Directive 1
Copy the passage of the Quran commentary from "Lawḥ (tablet) refers" up to and including "knowledge is recorded.".
Directive 2
According to the Quran commentary, what root verb is the word Qurʾān derived from?

Provided passage
◇ ◇ ◇ ◇ ◇ ◇ ◇

بَل هُوَ قُرآنٌ مَجيدٌ
في لَوحٍ مَحفوظٍ
Rather, it is a glorious Quran,
in a protected tablet.
EXEGESIS
Qurʾān is derived from the root verb qaraʾa, meaning that which is recited.
Majīd (glorious) was discussed in verse 15.
Lawḥ (tablet) refers broadly to a flat, rigid surface, typically a plank of wood or slate used for writing or construction. The ark of Prophet Noah (a) is described as made of planks (alwāḥ) and nails (54:13). Beyond physical construction, lawḥ also denotes any inscribed surface, such as a writing tablet or slate, where knowledge is recorded.
Maḥfūẓ (protected) is the passive participle from the verb ḥafiẓa, which means to protect something, such as protecting wealth from being stolen, lost, or squandered; to protect prayer from being missed; or to protect the Quran from distortion or alteration. Here, it means protected and preserved from change. It may also mean that it is preserved from the knowledge of the creation and accessible only to God or to the highest angels.

◇ ◇ ◇ ◇ ◇ ◇ ◇

Data segment
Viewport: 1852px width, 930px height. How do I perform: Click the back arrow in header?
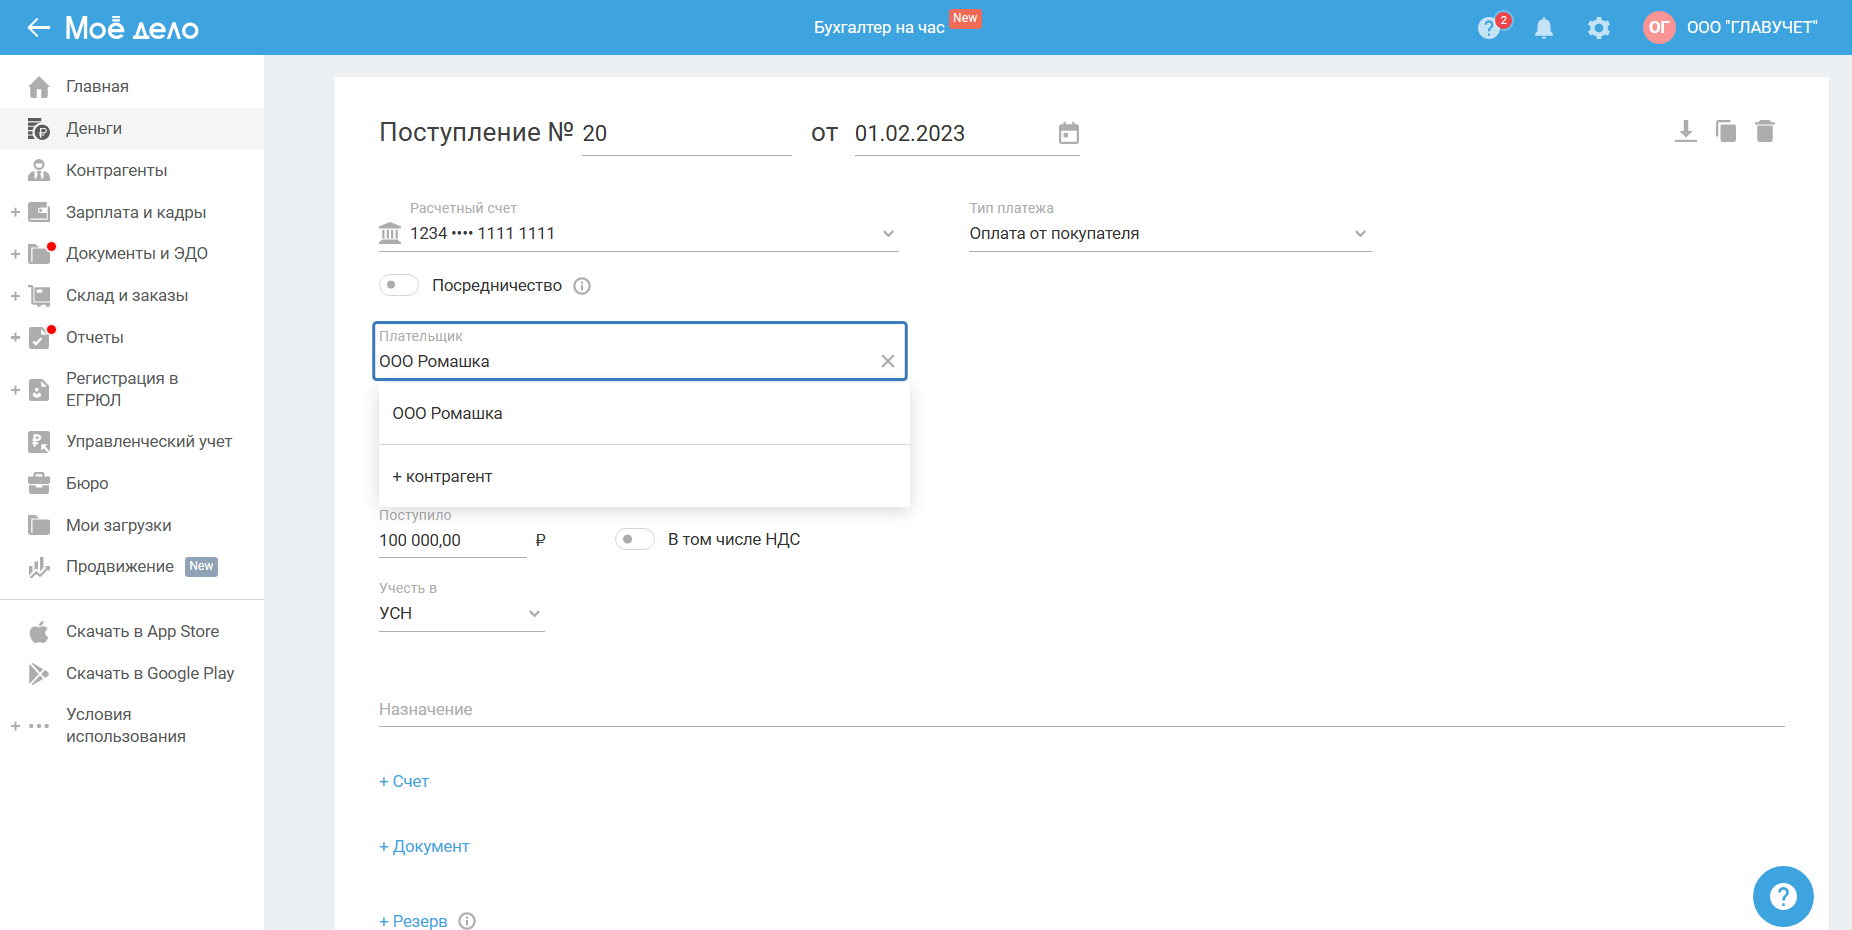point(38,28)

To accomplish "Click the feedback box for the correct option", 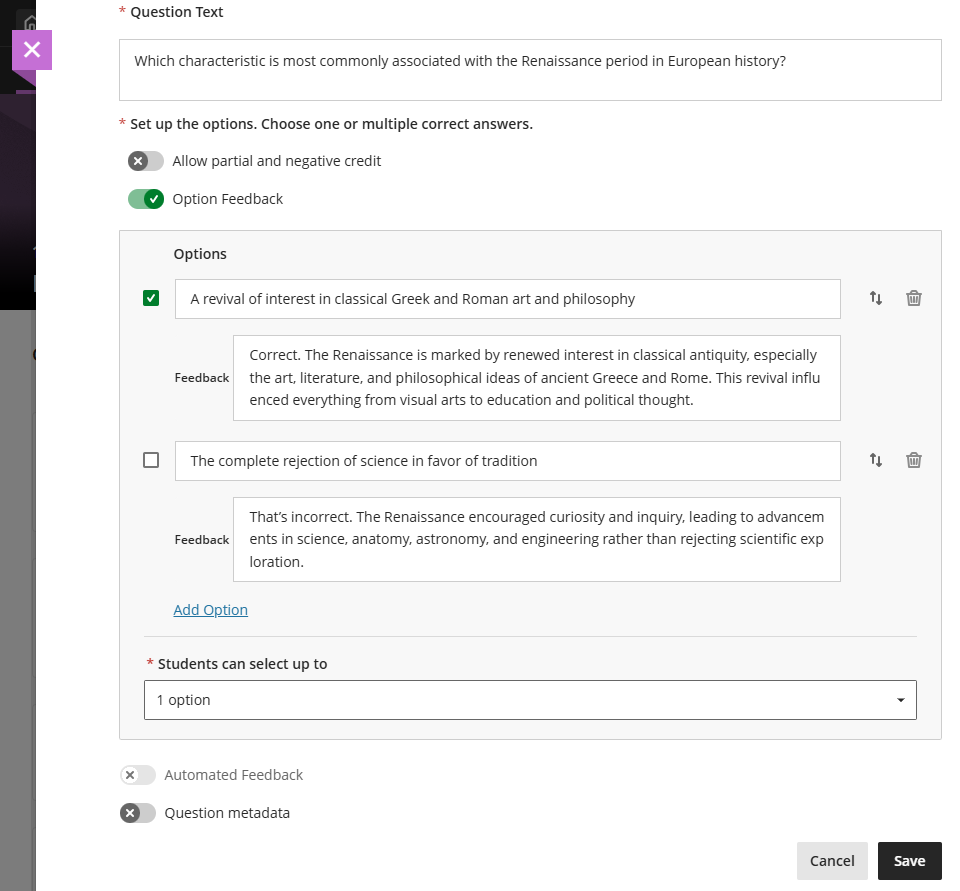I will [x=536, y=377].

◇ ◇ ◇ ◇ ◇ ◇ ◇

Answer 1
Lawḥ (tablet) refers broadly to a flat, rigid surface, typically a plank of wood or slate used for writing or construction. The ark of Prophet Noah (a) is described as made of planks (alwāḥ) and nails (54:13). Beyond physical construction, lawḥ also denotes any inscribed surface, such as a writing tablet or slate, where knowledge is recorded.

Answer 2
The root verb qaraʾa